In this day and age, new SDR onboarding should be an old hat. Whether you’ve chosen to automate the process, use a mentorship system, or just have defined a series of killer training sessions (augmented with a resource library, of course), you should be working with a tried and true process that’s provided demonstrable gain to your sales organization.
If you’re not, stop reading. You need this instead.
For those of you that do have a defined process, congrats. I’m sure it’s great. I’m also sure, though, that you occasionally (or always) run into the problems of innovation and productivity in new hires. Yes, they understand the processes, they’re “up and running,” and maybe they even have one on the board, but until they’ve really internalized your system – until it’s become part of the way that they think about selling in general – it’s little more than boxes to be checked.
Which, sure, fine. If you’re only focused on the black and white of “sale/no sale,” checking boxes is great. But if you believe that a new sales hire is something more than a human voice enacting your sales machine – if you believe that each time someone new is hired, it’s important to get them not just thinking your system but living and innovating it – there’s a good chance you need to make a few tweaks.

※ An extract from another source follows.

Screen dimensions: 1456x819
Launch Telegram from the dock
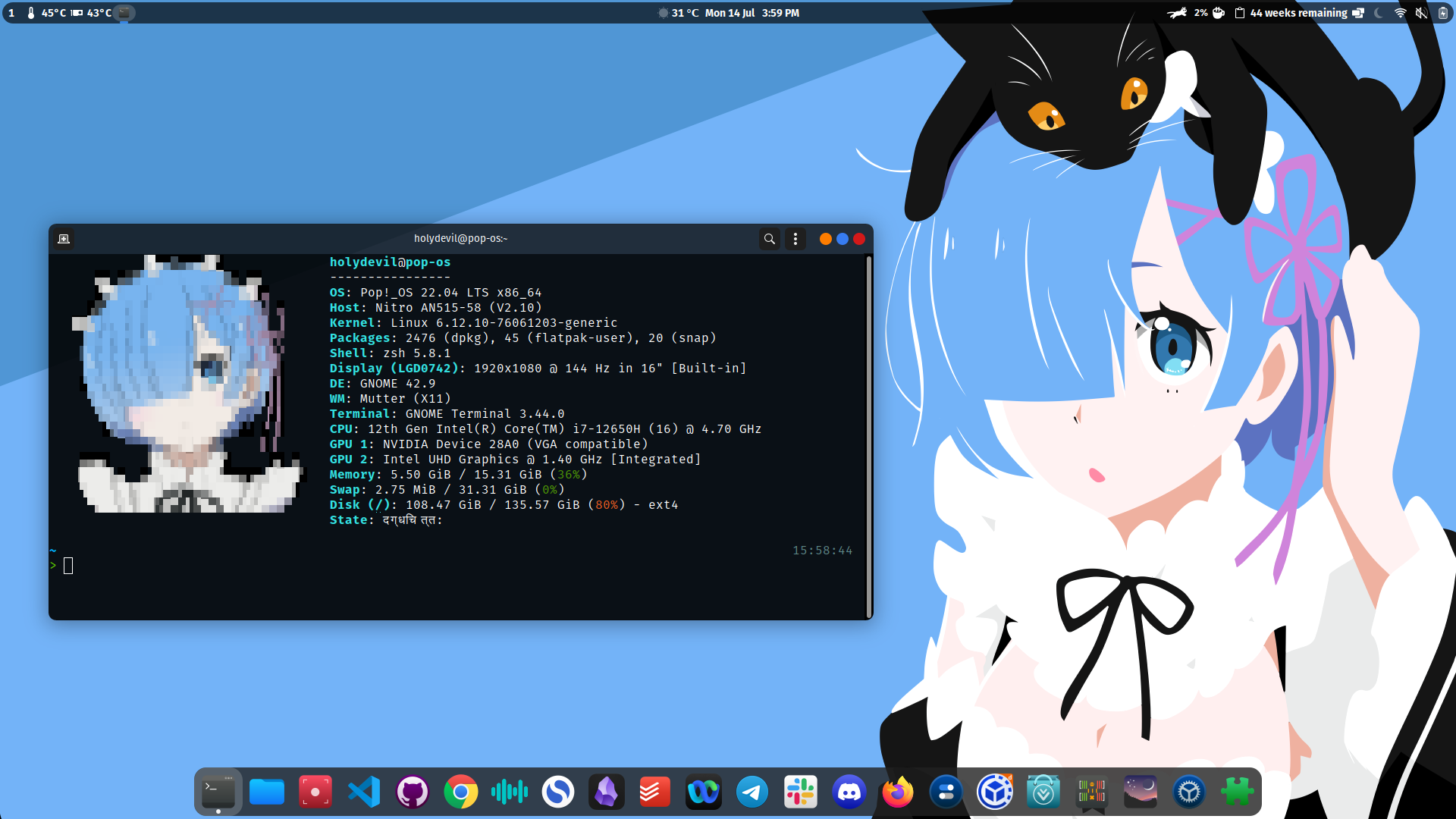pos(752,792)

But, you’re probably asking yourself, why change anything at all? We hire salespeople to sell, and by following our process, they do. The reason is this: your sales org process is never perfect, can always use tweaks, and without people plugged into it and innovating from the beginning, you’ll never ever perform as well as you could.

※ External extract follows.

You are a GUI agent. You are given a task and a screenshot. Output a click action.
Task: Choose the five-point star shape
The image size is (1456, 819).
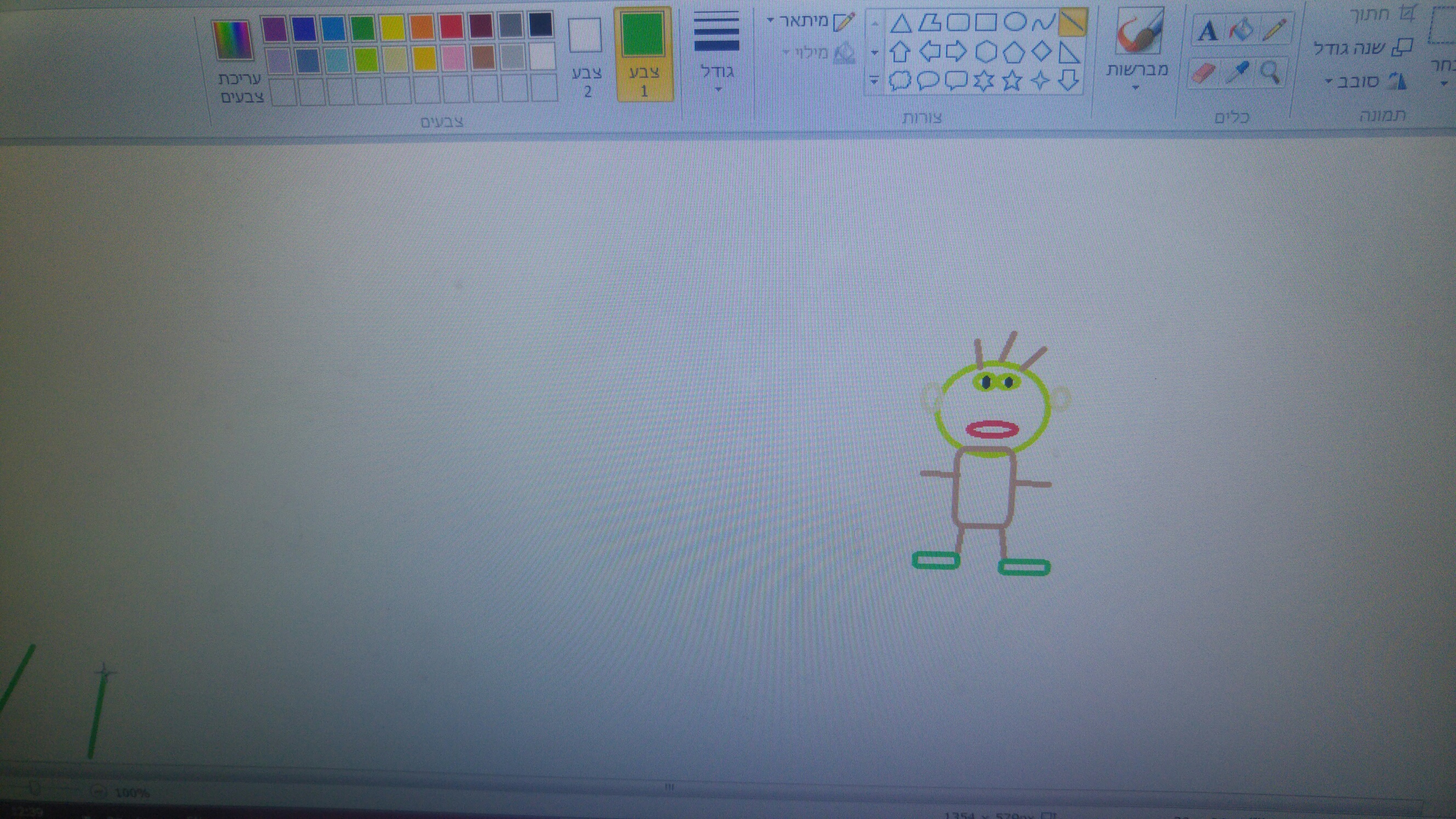pyautogui.click(x=1012, y=81)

So let me ask you: can your business afford to wait an extra three months (on average) for new sales hires to start positively contributing to the future of your organization?
Didn’t think so.
The Hard Truth About SDR Onboarding & Sales Culture
Sales, for better or worse, tends to have a more rigidly traditional/conservative structure than other departments, making it difficult for new reps to experiment with any sort of substantive change to the sales process. Because the strategy is typically articulated by the Head of Sales and delivered downwards through management and sales execs, much of the first 90 days are spent understanding and navigating the existing hierarchy.
This is a problem. Imagine, for example, if those 90 days were spent on something way more productive: like learning the ins and outs of your sales process and applying previous experiences to make optimization suggestions or on developing new sales stories in line with both your organization’s theses and your new hire’s expertise? What if walking into a new sales org wasn’t like a kid switching schools and, instead, was like welcoming a new, experienced professional into a place where they’re supported to create an impact larger than the narrow role they’ve been assigned?
Building Productivity Into New Rep Onboarding
What you need to do to make your new rep onboarding more productive is pretty straightforward (and, in some ways, highly customizable). Ensure that all new hires feel (and are seen as) capable adults. Adults, as you know, come with knowledge and experience and navigate the world by internalizing and improving systems based on that very knowledge and experience. And in introducing them to a new system (like your sales process), one of two things will happen: they’ll either gel with your foundation, or there will be a tension. If there’s a tension, there’s a possibility that your process could be improved or isn’t as effective and productive as it could be. Or, they’re not a good fit. Either way, you win.
It’s way past time to get rid of the “new man on the totem pole” mentality that privileges tenure over innovation. All it does is reinforce mediocrity, conformity, and the kind of bureaucracy that birthed the productivity movement in the first place. Plus, it’s expensive. Rather than jumping to selling/tweaking the sales process, reps waste countless hours asserting and reasserting themselves, navigating office politics, etc.
Now don’t get me wrong: I’m certainly not advocating for a “level” office of all equals. But what I am saying is that, if you’re interested in building productivity into new rep onboarding, it’s not a handful of tools or a “new system” that’s going to do it. What will make it happen is a welcoming culture that respects and encourages experience and exploration, one that embraces change.